Le nouveau zoo de Rabat ouvrira ses portes dans quelques semaines

Le transfert des animaux vers le nouveau site est en cours. Les prix d’entrée varient en fonction des périodes de la semaine, de la journée et de la catégorie des visiteurs. L’étude de la deuxième phase pour la construction d’un parc de safari nocturne et d’un motel est prête.

Le Maroc aura enfin son premier parc zoologique aux normes internationales. Il sera ouvert à Rabat, dans quelques semaines, non loin de l’emplacement de l’ancien zoo, à une centaine de mètres du complexe sportif Moulay Abdellah. Chargée de la réalisation de ce projet qui a coûté 460 MDH, la société «Jardin zoologique national» dont le conseil d’administration est présidé par Abdeladim Lhafi, Haut commissaire aux eaux et forêts, a achevé la première phase du projet qui consistait à aménager sur 30 hectares les locaux et espaces devant abriter les animaux. Actuellement, elle s’attelle au transfert de ces derniers vers le nouveau site. Cela va prendre quelques semaines car la tâche n’est pas facile. «Le déplacement des animaux d’un milieu fermé vers un autre plus ou moins ouvert doit s’effectuer avec beaucoup de précautions», explique un responsable de la société. Il y a aussi les espèces récemment acquises, qui ont besoin d’une période d’acclimatation. «Les efforts sont focalisés, entre autres, sur des rhinocéros d’Afrique du Sud qui vivaient dans un espace très ouvert», ajoute la même source.
Le parc ne sera donc plus un enchevêtrement de cages et d’espaces où sont exposés des animaux. Il sera avant tout un centre de conservation des espèces de la région. C’est pourquoi il aura une vocation dédiée à la faune africaine, à commencer par celle des montagnes de l’Atlas dont un modèle géant de 15 mètres de hauteur a été édifié en face de l’entrée principale.

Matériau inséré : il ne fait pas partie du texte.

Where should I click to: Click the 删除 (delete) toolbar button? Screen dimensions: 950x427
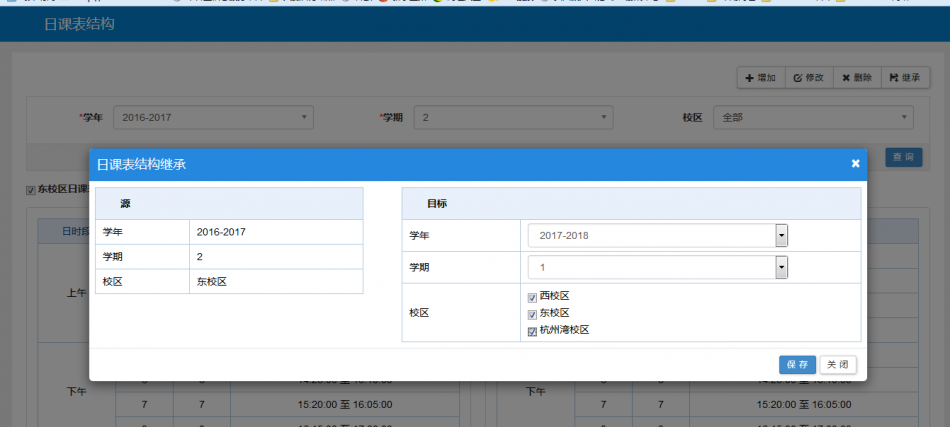pyautogui.click(x=856, y=78)
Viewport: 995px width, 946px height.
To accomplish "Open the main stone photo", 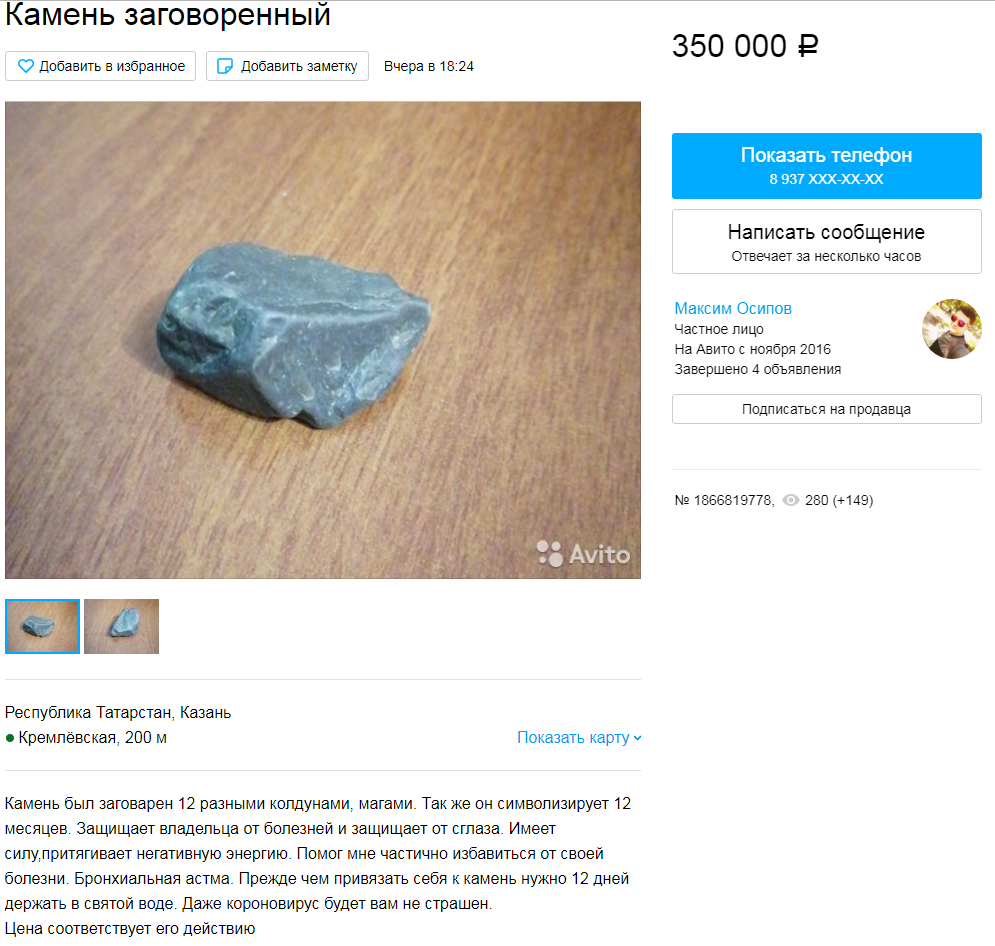I will tap(322, 340).
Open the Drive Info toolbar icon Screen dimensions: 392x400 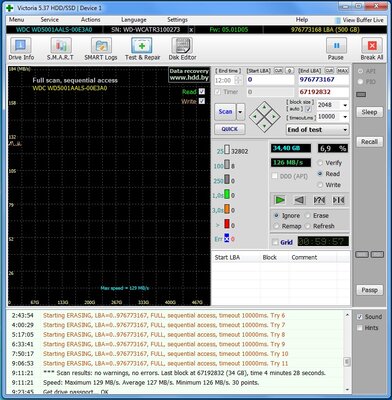tap(21, 49)
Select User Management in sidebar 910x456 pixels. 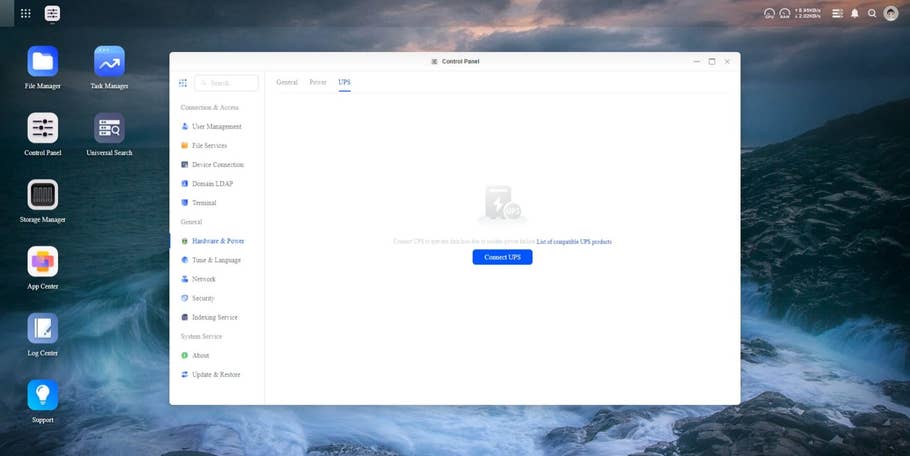(216, 127)
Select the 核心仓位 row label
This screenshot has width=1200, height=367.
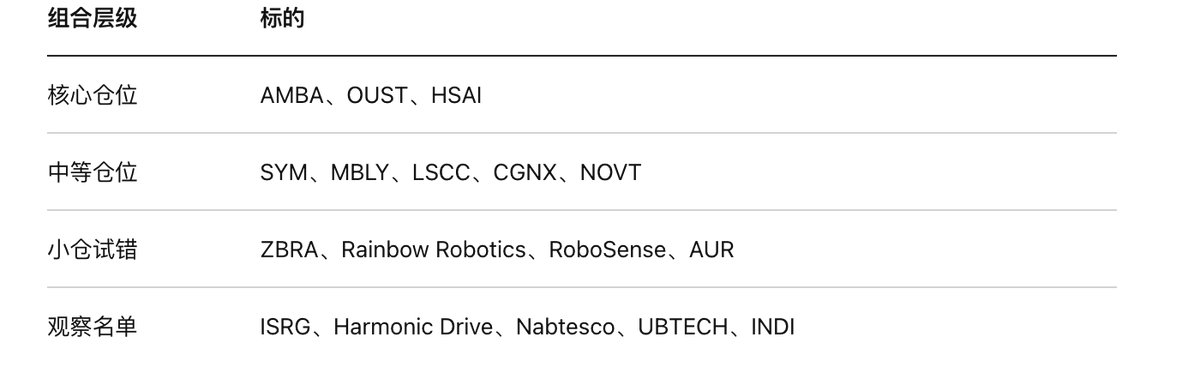pos(92,95)
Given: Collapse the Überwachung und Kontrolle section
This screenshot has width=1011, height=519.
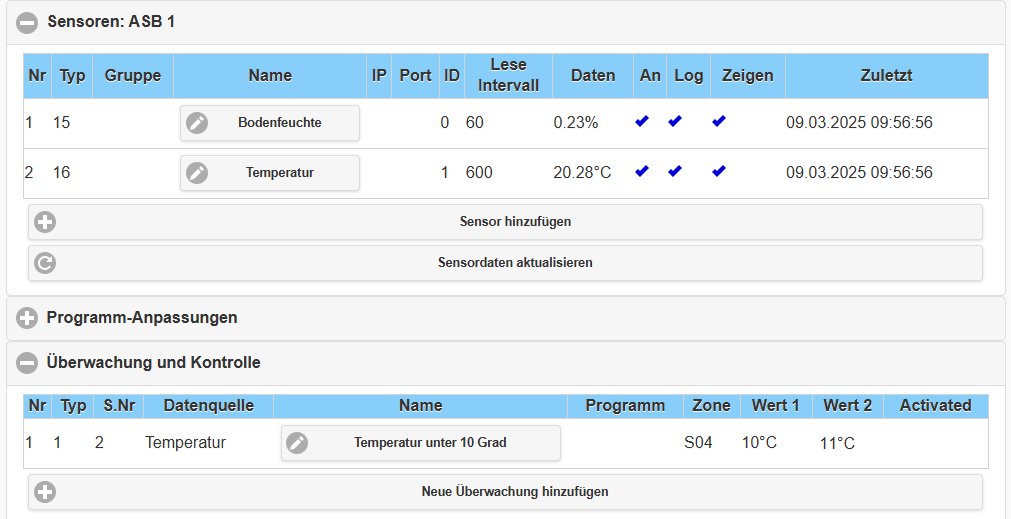Looking at the screenshot, I should 27,363.

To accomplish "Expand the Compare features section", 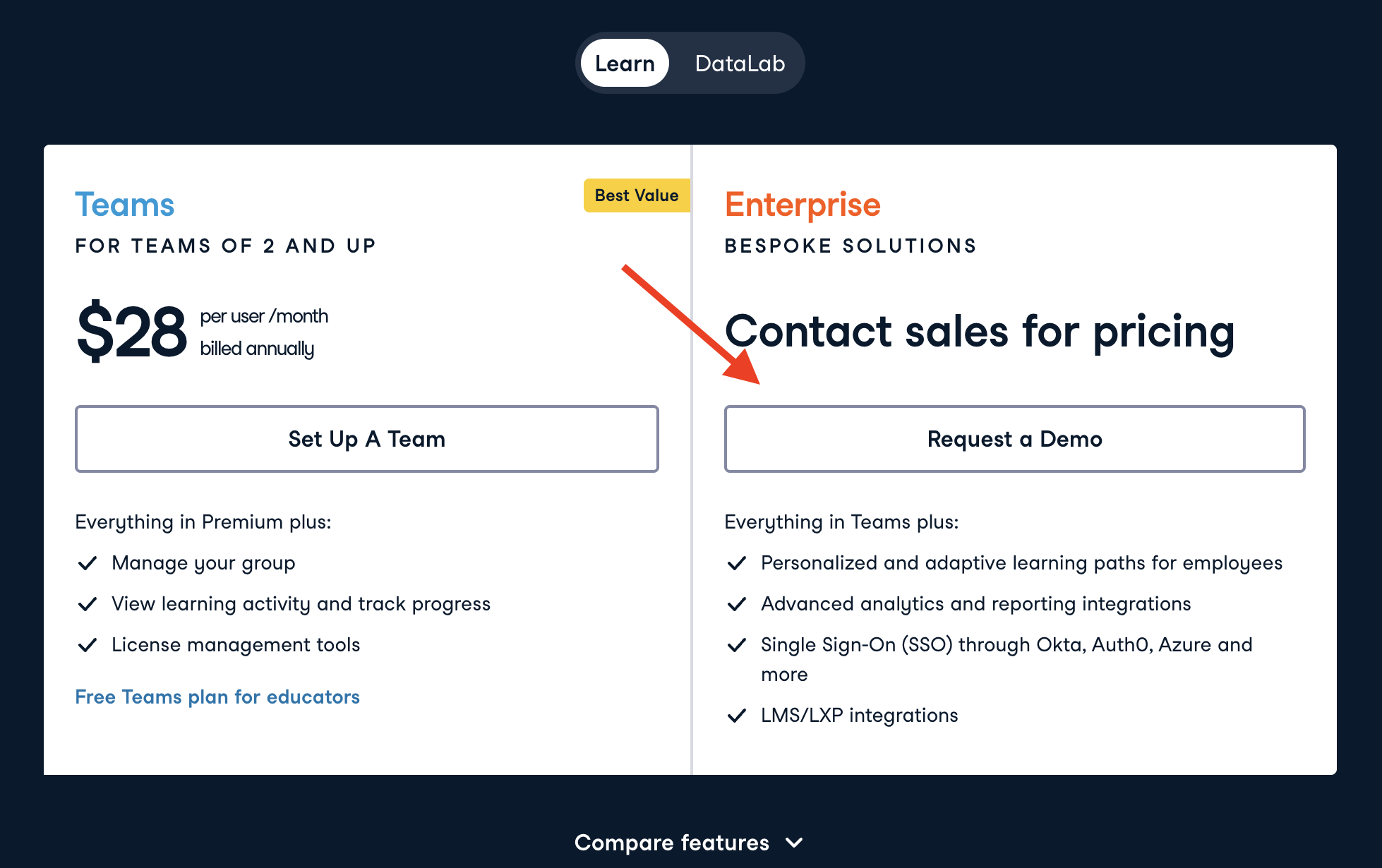I will click(x=672, y=843).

Le changement est radical au niveau des services proposés aux clients

Les nouvelles installations, à l’instar d’une clinique vétérinaire équipée des dernières technologies, attestent de la transformation radicale du zoo. Il dispose également d’un lazaret qui permet de mettre en quarantaine les animaux en observation.
Autre nouveauté : les animaux évolueront en quasi liberté dans des enclos reconstitués à l’image de leur milieu naturel. La roche artificielle a été utilisée pour créer des semblants de reliefs naturels comme les dunes, les collines et les falaises. Ceux-ci, comme les cours d’eau artificiels, servent de séparations entre les différentes espèces ainsi qu’entre ceux-ci et les visiteurs. Ces derniers disposeront de deux circuits de 3 km au total : l’un représentant l’ambiance des déserts et de la savane africains et l’autre la forêt tropicale et les marécages.
Enfin, le changement est également radical au niveau des services proposés aux clients. Les visiteurs auront le choix entre cinq restaurants dont deux fast-foods.
Cette offre sera renforcée dans la deuxième phase du projet par la construction sur 20 hectares d’un safari nocturne et d’un motel. Le dossier est finalisé, reste le montage financier sur lequel est en train de travailler la société. En attendant, les équipements de base comme les voiries et les canalisations sont déjà réalisés. Pour l’accès du public au nouveau parc, «les prix diffèreront en fonction des catégories de visiteurs (jeunes, groupes, étudiants, familles nombreuses…) ainsi que de la nature des services et des périodes de la semaine et de la journée», indique un responsable de la société.